Signed-off-by: Andrew Cooper <andrew.cooper3@citrix.com>
---
CC: Jan Beulich <JBeulich@suse.com>
CC: Roger Pau Monné <roger.pau@citrix.com>
CC: Anthony PERARD <anthony.perard@vates.tech>
CC: Michal Orzel <michal.orzel@amd.com>
CC: Julien Grall <julien@xen.org>
CC: Stefano Stabellini <sstabellini@kernel.org>
---
 xen/arch/x86/acpi/cpu_idle.c       |  5 -----
 xen/arch/x86/include/asm/softirq.h |  2 --
 xen/common/softirq.c               |  8 ++------
 xen/include/xen/softirq.h          | 16 ++++++++++++++++
 4 files changed, 18 insertions(+), 13 deletions(-)
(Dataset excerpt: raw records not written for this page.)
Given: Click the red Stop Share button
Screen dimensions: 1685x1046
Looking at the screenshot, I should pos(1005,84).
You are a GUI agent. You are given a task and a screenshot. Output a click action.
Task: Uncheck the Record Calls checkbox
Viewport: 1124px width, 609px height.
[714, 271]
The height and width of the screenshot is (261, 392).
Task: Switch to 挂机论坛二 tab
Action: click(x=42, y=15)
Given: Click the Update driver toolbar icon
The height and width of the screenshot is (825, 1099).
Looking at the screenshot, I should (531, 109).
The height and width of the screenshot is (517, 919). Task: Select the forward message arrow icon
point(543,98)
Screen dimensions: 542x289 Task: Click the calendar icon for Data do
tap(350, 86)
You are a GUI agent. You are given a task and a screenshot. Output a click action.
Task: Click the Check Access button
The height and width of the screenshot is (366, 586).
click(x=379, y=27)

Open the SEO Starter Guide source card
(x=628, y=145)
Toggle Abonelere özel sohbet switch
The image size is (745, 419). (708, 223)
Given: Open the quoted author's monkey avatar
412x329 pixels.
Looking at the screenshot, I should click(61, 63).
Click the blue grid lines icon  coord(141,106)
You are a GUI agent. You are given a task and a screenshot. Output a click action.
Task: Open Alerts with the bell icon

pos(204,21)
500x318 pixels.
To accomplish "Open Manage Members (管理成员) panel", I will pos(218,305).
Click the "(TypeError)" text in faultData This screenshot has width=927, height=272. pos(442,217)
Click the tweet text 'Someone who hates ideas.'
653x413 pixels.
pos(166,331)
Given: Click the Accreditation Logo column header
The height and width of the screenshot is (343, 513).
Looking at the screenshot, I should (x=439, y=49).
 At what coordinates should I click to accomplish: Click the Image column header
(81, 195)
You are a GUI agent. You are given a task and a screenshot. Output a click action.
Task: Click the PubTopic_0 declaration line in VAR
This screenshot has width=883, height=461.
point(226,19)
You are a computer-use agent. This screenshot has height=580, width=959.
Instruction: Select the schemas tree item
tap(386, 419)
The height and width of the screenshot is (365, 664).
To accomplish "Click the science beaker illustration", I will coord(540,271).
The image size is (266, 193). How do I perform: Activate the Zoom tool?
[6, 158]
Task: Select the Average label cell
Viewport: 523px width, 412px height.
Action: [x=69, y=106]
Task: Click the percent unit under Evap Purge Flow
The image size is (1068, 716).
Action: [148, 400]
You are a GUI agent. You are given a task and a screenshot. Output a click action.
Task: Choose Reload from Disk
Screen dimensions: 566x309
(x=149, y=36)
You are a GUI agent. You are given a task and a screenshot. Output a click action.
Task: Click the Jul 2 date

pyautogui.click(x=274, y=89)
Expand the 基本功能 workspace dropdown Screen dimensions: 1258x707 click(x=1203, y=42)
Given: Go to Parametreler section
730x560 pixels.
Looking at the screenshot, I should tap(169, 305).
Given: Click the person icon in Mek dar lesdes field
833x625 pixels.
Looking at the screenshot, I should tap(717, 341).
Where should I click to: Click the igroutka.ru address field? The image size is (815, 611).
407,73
diff --git a/xen/arch/x86/acpi/cpu_idle.c b/xen/arch/x86/acpi/cpu_idle.c
index dbcb80d81db9..caa0fef0b3b1 100644
--- a/xen/arch/x86/acpi/cpu_idle.c
+++ b/xen/arch/x86/acpi/cpu_idle.c
@@ -436,11 +436,6 @@ static int __init cf_check cpu_idle_key_init(void)
 }
 __initcall(cpu_idle_key_init);
 
-bool arch_skip_send_event_check(unsigned int cpu)
-{
-    return false;
-}
-
 void mwait_idle_with_hints(unsigned int eax, unsigned int ecx)
 {
     unsigned int cpu = smp_processor_id();
diff --git a/xen/arch/x86/include/asm/softirq.h b/xen/arch/x86/include/asm/softirq.h
index 415ee866c79d..e4b194f069fb 100644
--- a/xen/arch/x86/include/asm/softirq.h
+++ b/xen/arch/x86/include/asm/softirq.h
@@ -9,6 +9,4 @@
 #define HVM_DPCI_SOFTIRQ       (NR_COMMON_SOFTIRQS + 4)
 #define NR_ARCH_SOFTIRQS       5
 
-bool arch_skip_send_event_check(unsigned int cpu);
-
 #endif /* __ASM_SOFTIRQ_H__ */
diff --git a/xen/common/softirq.c b/xen/common/softirq.c
index 60f344e8425e..0368011f95d1 100644
--- a/xen/common/softirq.c
+++ b/xen/common/softirq.c
@@ -94,9 +94,7 @@ void cpumask_raise_softirq(const cpumask_t *mask, unsigned int nr)
         raise_mask = &per_cpu(batch_mask, this_cpu);
 
     for_each_cpu(cpu, mask)
-        if ( !test_and_set_bit(nr, &softirq_pending(cpu)) &&
-             cpu != this_cpu &&
-             !arch_skip_send_event_check(cpu) )
+        if ( !arch_pend_softirq(nr, cpu) && cpu != this_cpu )
             __cpumask_set_cpu(cpu, raise_mask);
 
     if ( raise_mask == &send_mask )
@@ -107,9 +105,7 @@ void cpu_raise_softirq(unsigned int cpu, unsigned int nr)
 {
     unsigned int this_cpu = smp_processor_id();
 
-    if ( test_and_set_bit(nr, &softirq_pending(cpu))
-         || (cpu == this_cpu)
-         || arch_skip_send_event_check(cpu) )
+    if ( arch_pend_softirq(nr, cpu) || cpu == this_cpu )
         return;
 
     if ( !per_cpu(batching, this_cpu) || in_irq() )
diff --git a/xen/include/xen/softirq.h b/xen/include/xen/softirq.h
index e9f79ec0ce3e..0814c8e5cd41 100644
--- a/xen/include/xen/softirq.h
+++ b/xen/include/xen/softirq.h
@@ -23,6 +23,22 @@ enum {
 
 #define NR_SOFTIRQS (NR_COMMON_SOFTIRQS + NR_ARCH_SOFTIRQS)
 
+/*
+ * Ensure softirq @nr is pending on @cpu.  Return true if an IPI can be
+ * skipped, false if the IPI cannot be skipped.
+ */
+#ifndef arch_pend_softirq
+static always_inline bool arch_pend_softirq(unsigned int nr, unsigned int cpu)
+{
+    /*
+     * Try to set the softirq pending.  If we set the bit (i.e. the old bit
+     * was 0), we're responsible to send the IPI.  If the softirq was already
+     * pending (i.e. the old bit was 1), no IPI is needed.
+     */
+    return test_and_set_bit(nr, &softirq_pending(cpu));
+}
+#endif
+
 typedef void (*softirq_handler)(void);
 
 void do_softirq(void);
-- 
2.39.5

Re: [PATCH 3/6] xen/softirq: Rework arch_skip_send_event_check() into arch_pend_softirq()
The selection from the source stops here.